[Task directions]:
Echo the rows between the line holding "Given: Open the Timeline tab" and the line holding "Looking at the screenshot, I should tap(603, 85).", inclusive, without changing anything in them. Leave the pictures out of your answer.

[Extracted records]:
⁂
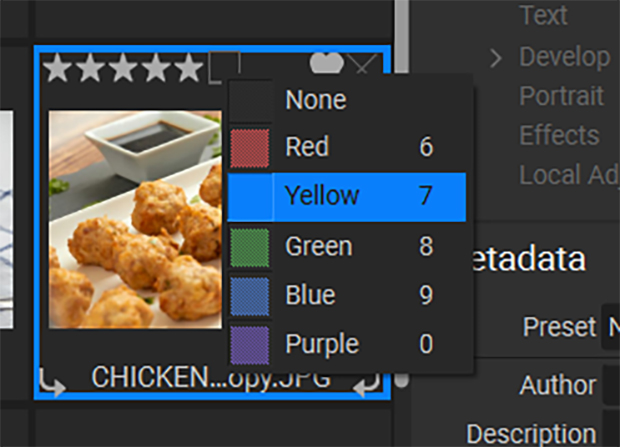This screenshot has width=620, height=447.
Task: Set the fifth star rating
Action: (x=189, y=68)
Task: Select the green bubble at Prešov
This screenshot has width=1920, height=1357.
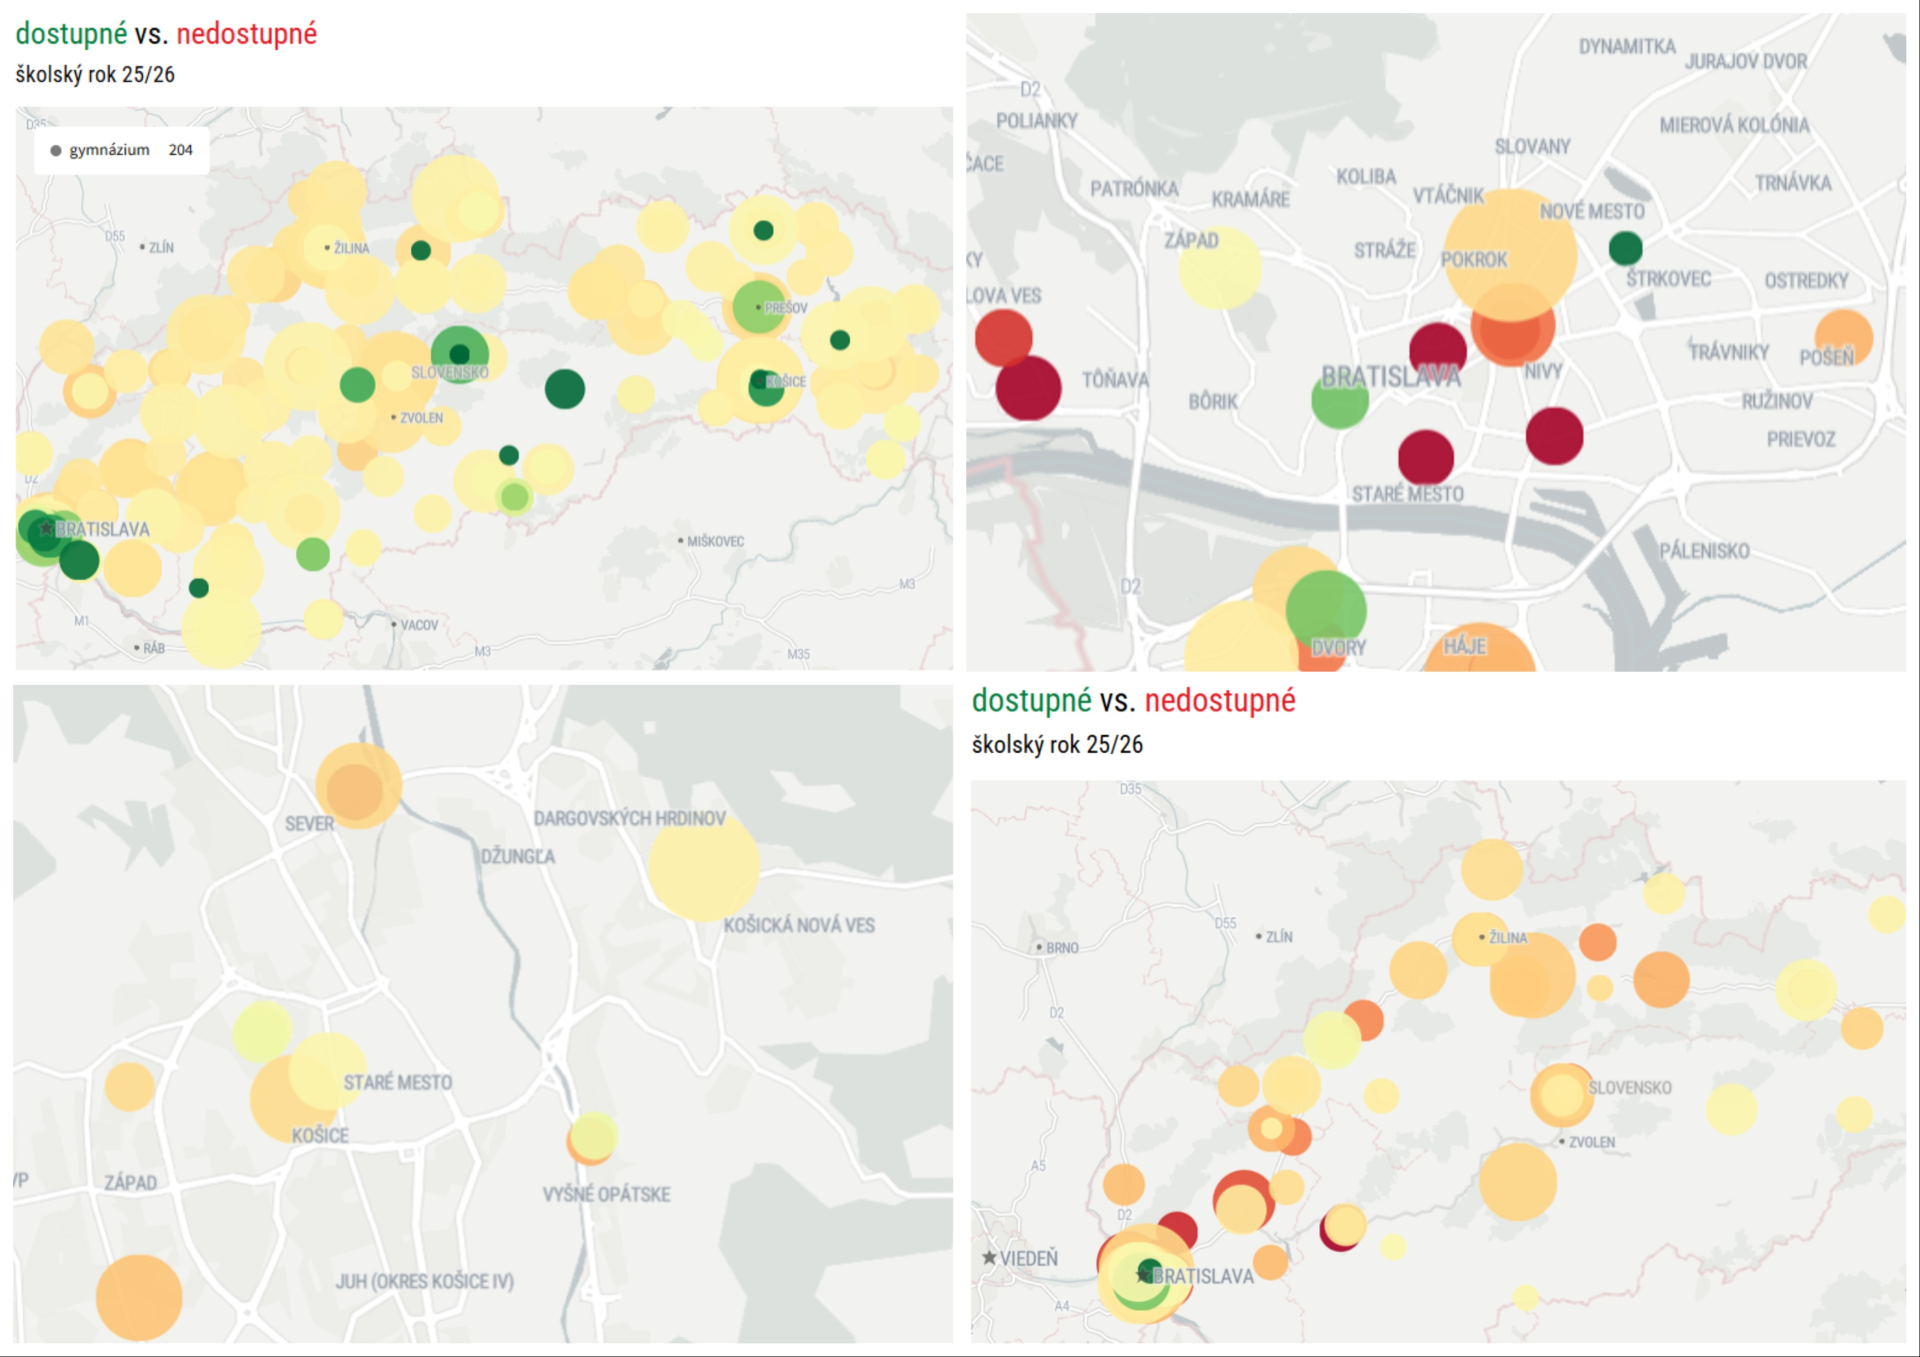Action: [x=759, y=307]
⁂
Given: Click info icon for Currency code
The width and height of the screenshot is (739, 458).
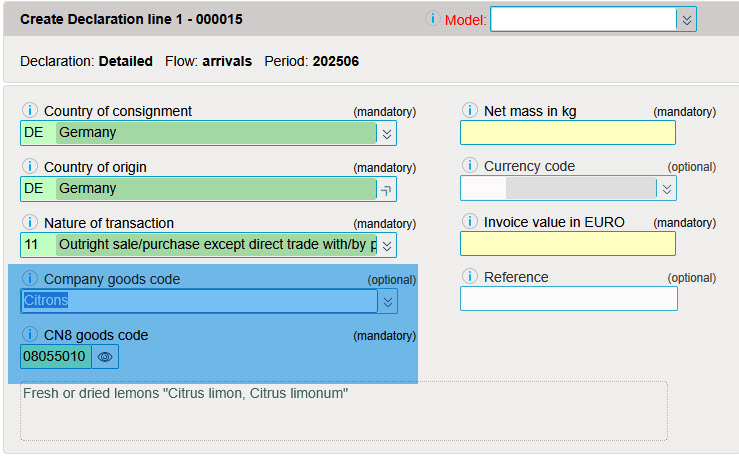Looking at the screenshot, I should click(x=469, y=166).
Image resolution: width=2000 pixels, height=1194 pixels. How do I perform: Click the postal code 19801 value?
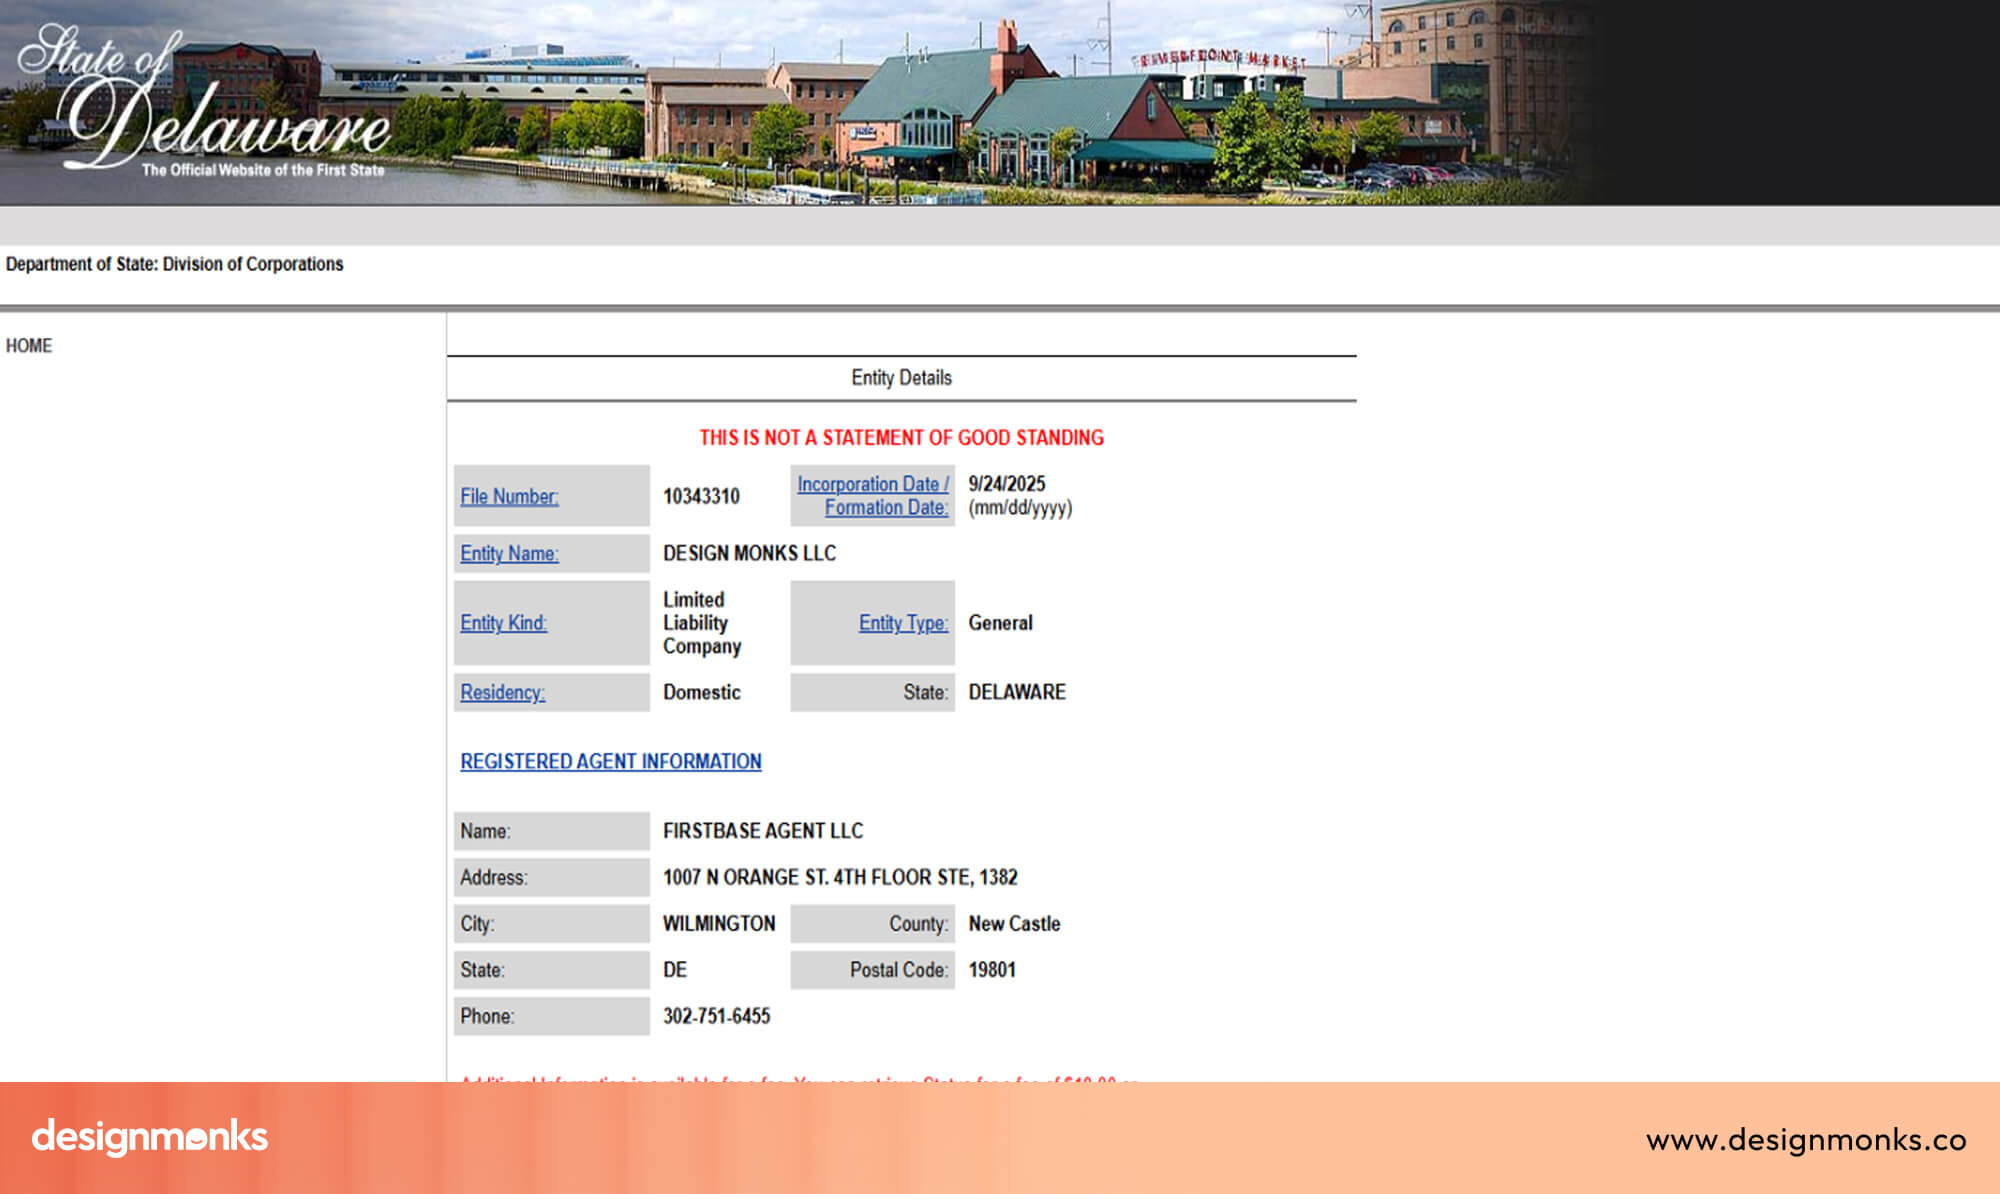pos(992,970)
⁂
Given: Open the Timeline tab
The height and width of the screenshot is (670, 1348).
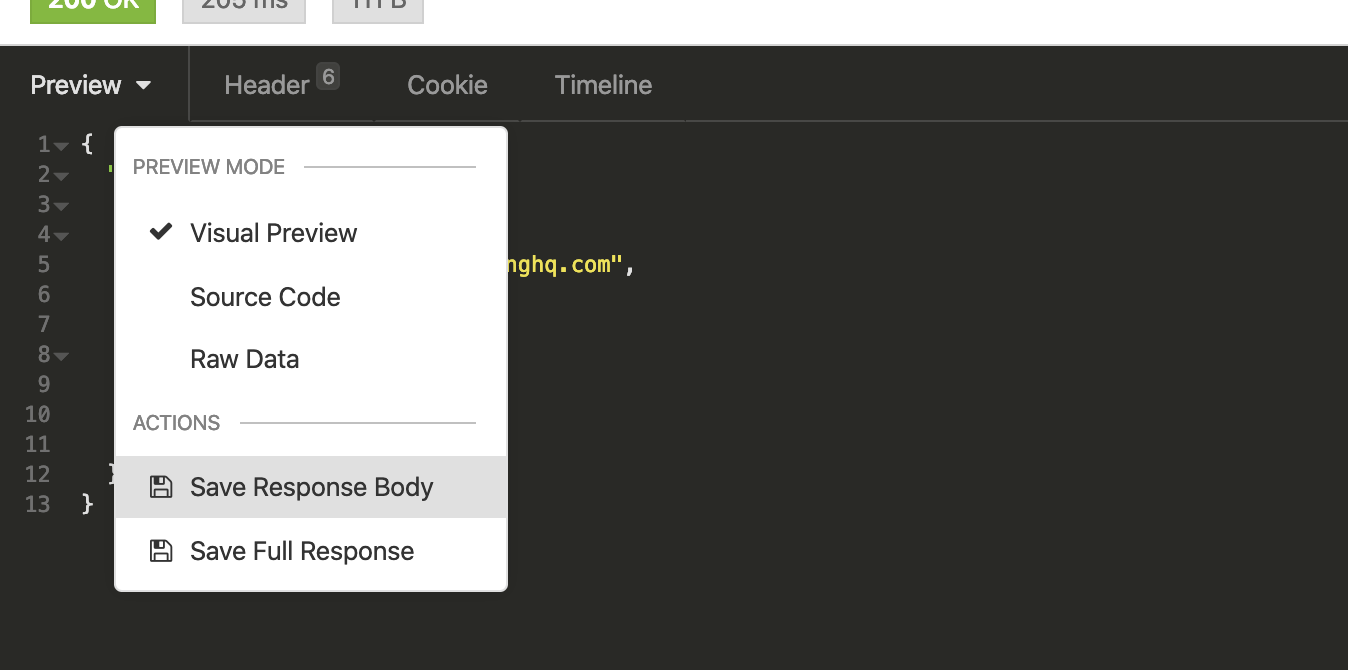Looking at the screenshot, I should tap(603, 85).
⁂
[Exercise solution]:
Given: Open the Timeline tab
The height and width of the screenshot is (670, 1348).
Looking at the screenshot, I should tap(603, 85).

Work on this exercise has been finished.